The legal think-tank argued that even if the suspension was legal, ZEC had illegally enforced it by not approaching the Electoral Court for the suspension to have a court-ordered backing and also informing concerned political parties.
In March, ZEC chairperson, Justice Priscilla Chigumba announced the suspension of all electoral activities due to Covid-19.
“The chairperson announced, presumably with the approval of her fellow commissioners, but her announcement was not followed up with an official notice in the Gazette or a newspaper,” Veritas said.

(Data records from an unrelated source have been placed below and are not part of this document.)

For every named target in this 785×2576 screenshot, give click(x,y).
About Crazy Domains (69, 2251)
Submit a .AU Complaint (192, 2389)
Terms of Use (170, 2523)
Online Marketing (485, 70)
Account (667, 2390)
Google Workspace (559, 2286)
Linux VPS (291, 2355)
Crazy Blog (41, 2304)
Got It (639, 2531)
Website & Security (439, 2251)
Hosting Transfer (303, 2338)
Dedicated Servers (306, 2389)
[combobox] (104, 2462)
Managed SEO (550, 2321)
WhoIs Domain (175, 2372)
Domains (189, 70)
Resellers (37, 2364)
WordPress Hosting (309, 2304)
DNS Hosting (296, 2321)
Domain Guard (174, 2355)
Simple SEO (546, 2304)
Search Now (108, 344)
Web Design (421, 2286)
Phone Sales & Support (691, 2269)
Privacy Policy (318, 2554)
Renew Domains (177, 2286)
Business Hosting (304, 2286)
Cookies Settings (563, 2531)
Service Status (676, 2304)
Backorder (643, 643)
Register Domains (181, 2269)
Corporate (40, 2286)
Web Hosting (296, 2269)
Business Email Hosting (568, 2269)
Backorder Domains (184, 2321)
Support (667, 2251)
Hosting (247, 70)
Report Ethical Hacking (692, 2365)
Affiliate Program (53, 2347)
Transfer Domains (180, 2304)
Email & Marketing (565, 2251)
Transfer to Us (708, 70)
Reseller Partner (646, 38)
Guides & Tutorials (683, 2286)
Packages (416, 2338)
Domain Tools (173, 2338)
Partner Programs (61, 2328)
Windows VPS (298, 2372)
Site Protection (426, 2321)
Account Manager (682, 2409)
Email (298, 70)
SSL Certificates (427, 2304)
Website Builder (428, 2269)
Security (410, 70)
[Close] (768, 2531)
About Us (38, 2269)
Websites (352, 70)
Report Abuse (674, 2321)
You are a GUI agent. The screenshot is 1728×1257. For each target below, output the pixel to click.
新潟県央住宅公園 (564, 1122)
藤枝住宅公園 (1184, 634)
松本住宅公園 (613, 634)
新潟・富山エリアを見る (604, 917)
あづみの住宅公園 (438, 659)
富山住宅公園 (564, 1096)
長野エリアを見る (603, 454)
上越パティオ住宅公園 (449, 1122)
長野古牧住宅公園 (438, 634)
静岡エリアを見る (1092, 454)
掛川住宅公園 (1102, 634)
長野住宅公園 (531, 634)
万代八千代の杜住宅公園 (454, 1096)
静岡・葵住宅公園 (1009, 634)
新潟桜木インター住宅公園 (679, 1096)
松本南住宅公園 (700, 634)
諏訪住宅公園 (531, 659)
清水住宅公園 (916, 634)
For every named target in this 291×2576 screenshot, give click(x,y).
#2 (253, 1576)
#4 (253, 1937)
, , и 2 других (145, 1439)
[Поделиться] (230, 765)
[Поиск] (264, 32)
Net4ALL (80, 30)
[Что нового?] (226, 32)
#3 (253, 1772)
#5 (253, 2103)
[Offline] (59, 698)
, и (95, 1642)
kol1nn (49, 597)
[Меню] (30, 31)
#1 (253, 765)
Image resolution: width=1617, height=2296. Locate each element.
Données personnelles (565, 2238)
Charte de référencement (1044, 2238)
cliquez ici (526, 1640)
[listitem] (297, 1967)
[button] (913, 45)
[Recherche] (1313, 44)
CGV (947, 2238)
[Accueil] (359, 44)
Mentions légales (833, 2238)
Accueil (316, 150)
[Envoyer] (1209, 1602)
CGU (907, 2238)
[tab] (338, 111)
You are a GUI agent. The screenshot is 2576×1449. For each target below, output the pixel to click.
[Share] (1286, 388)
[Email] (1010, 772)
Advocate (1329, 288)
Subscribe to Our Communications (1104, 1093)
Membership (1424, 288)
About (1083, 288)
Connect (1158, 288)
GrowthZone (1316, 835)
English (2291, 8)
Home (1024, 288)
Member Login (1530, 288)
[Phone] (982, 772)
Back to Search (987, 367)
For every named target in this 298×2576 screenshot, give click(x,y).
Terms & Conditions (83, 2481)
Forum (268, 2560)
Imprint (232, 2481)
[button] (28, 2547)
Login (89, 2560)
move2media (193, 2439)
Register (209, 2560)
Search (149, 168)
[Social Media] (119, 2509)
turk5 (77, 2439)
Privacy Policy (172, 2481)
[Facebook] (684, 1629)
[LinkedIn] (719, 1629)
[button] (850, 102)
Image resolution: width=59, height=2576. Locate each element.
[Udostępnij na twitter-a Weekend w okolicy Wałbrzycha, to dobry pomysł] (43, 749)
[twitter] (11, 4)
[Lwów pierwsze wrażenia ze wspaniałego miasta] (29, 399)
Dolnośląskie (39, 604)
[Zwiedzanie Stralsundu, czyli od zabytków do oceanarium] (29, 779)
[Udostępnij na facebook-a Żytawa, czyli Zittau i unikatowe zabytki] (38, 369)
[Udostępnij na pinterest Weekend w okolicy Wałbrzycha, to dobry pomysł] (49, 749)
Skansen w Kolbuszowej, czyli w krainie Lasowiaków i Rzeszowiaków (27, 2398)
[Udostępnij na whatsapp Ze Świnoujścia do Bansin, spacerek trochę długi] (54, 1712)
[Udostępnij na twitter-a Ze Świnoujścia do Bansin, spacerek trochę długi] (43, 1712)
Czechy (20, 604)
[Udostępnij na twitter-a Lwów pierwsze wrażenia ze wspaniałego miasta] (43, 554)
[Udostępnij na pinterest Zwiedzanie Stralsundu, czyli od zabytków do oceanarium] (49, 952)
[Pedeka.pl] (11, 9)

“So far as we are aware, before announcing the suspension she did not consult all the political parties likely to be affected by it.
“What ZEC should have done, in our view, was to apply to the Electoral Court for an order declaring that in view of the Covid-19 epidemic, it would be lawful to suspend all electoral activity until the danger had passed.
“If ZEC had done that, the court could have clarified the legal position after giving all parties an opportunity to express their views.”
Chigumba issued her statement ahead of a scheduled by-election in Ward 16, Chiredzi Rural District Council that was set for 4 April. The by-election was immediately suspended.
However, Veritas argued there was nothing in the legal statutes that allowed authorities to suspend scheduled elections.
The Constitution states by-elections must take place within 90 days after a vacancy occurs unless it happens nine months before the holding of a general election.
“The section does not say that by-elections can be postponed beyond the 90-day limit, and there is no other provision in the Constitution that gives the power to postpone elections or by-elections,” Veritas said.
“In the case of by-elections to fill vacancies in local authority councils section 121A of the Act gives ZEC power to fix the dates, but again the section states that the dates must not be more than 90 days after the vacancies occurred.
“Although Section 132 of the Act allows ZEC to change the dates, ZEC cannot extend polling beyond the constitutionally fixed time-limit of 90 days.
“In any event, if ZEC does change the dates of a by-election under Section 132, it must give notice of the change in the Gazette and in a newspaper.
“ZEC has not given such notice of its decision to suspend all by-elections.”